- _QUESTIONS TO ANSWER_:
1. List the section headings in the article comparing term insurance and endowment plans.
2. Resume the article comparing term insurance and endowment plans from its last sentence.

There is a wide variety of insurance schemes in the market today and triggers a sense of confusion in the buyer when he has to decide. Often, the dilemma lies between choosing an endowment policy or a term insurance plan. This is natural since not many insurance seekers know details about both the plans. Though both are traditional life insurance plans, they serve different purposes.

Let’s look at what the two plans offer and make a comparison.

1.The insurance vs investment component

There is a major difference between the nature of both the plans. While term insurance focuses on life cover and financial protection without any frills, an endowment plan on the other hand serves a dual purpose of insurance and investment. It allows you to build a financial corpus for the future.

In the case of a term plan, the nominees receive the guaranteed death benefit only if the insured policyholder passes away under unforeseen circumstances, while in an endowment plan, you receive a lump sum payment that you have built over time, once the policy term is over.

  1. Difference in Premium

If you’ve contacted several agents to ease your confusion in making a choice, you may have noticed their preference towards an endowment plan instead of a term policy. Not because there’s any issue with a term plan, but because they earn higher profits when they convince you for an endowment plan.

A term plan offers adequate life cover at a lower premium, while an endowment policy will set you back by a large amount and in case you add riders, the cost further increases. All in all, a term plan is much more affordable than an endowment plan.

    3.Sum Assured

When it comes to the sum assured, it generally depends on the plan you choose. In case of a term plan, you can choose your sum assured, which can range from Rs 10 lakh to Rs 20 crore basis your income. Ideally, it is advised to buy a cover up to 20 times of your annual income. Endowment plans, on the other hand, require you to pay larger sums of money to get a higher sum assured.

Additionally, when you buy a term plan, your insurance company will pay a lump sum amount only if the insured policyholder passes away during the tenure of the policy. In the case of an endowment policy, the death benefit is applicable in case of the insured policyholder’s demise, but if you outlive the policy term, you will receive the sum assured as well as a maturity benefit.

- _DATA TO EXAMINE_:

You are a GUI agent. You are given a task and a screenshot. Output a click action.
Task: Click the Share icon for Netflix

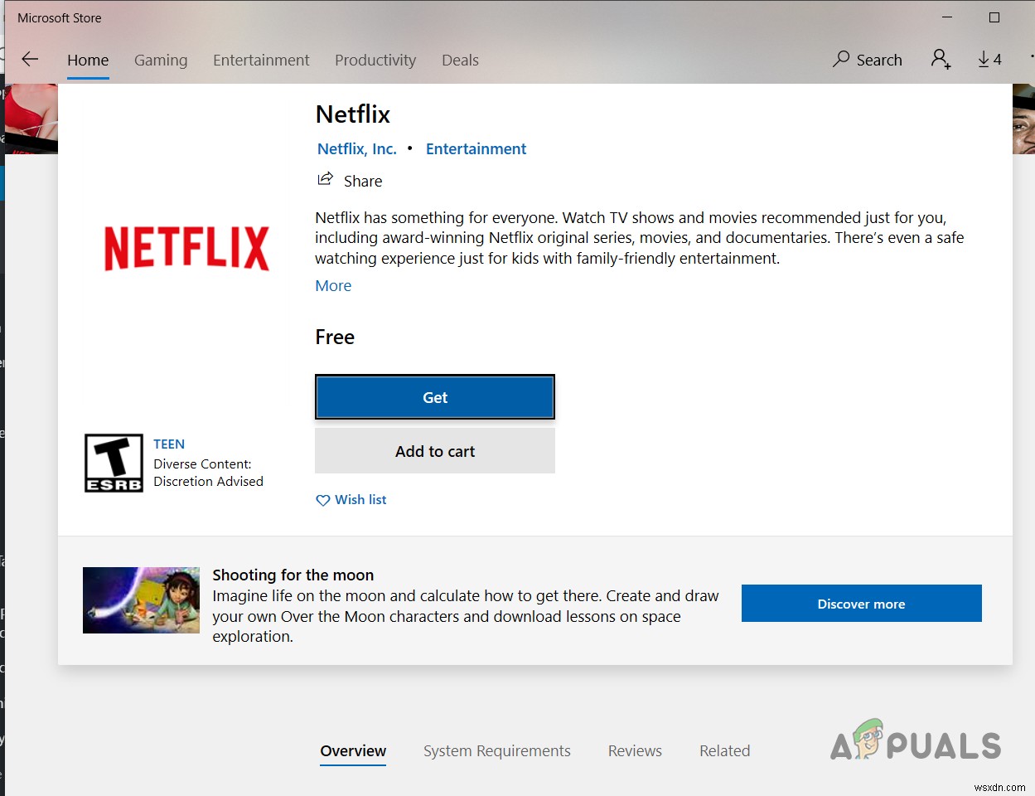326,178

...

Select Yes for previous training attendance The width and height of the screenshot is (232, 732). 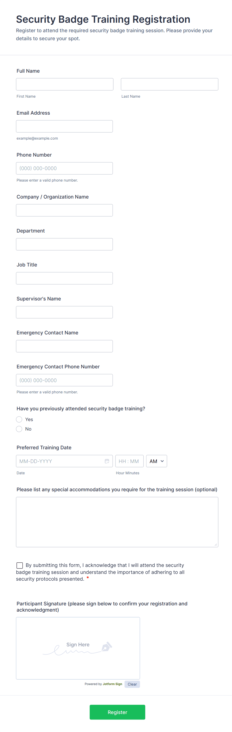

* * *

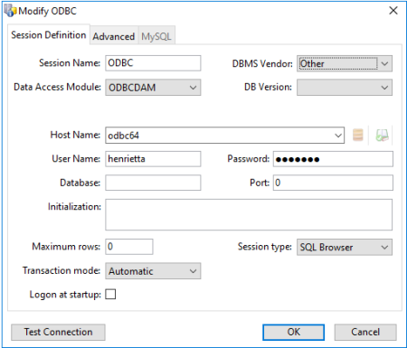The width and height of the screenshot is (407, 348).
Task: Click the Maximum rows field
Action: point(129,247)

- _TASK RESPONSES_:
1.
The insurance vs investment component
Difference in Premium
Sum Assured

2.
  1. Rider options

Both these plans offer multiple riders based on your requirements. One has to pay an additional amount to get these riders, but the benefits are many. There are some riders that come only with term policies, while some are exclusive to endowment plans. There are some that are common, which include the critical illness rider, accidental death rider and waive off premium rider, among others.

In fact, all the premiums you pay under a term plan are exempt from tax as per Section 80C, while the sum assured, and maturity benefit you receive are exempt under Section 10(10D).

Even though both the plans have their own advantages, term plans are more suitable since the premium rates are much lower as compared to the endowment plans and adequate life cover is provided. Since insurance is protection first and then investment or a tax-saving instrument, it is wise to look at financially securing your family first, since we are all aware of life’s uncertain ways.

Besides, even though both the plans offer sum assured to beneficiaries in case of the policyholder’s death, their purposes are different. Endowment plans are only beneficial for those who are looking at long-term savings, while term policies provide higher coverage and focus only on the insurance component.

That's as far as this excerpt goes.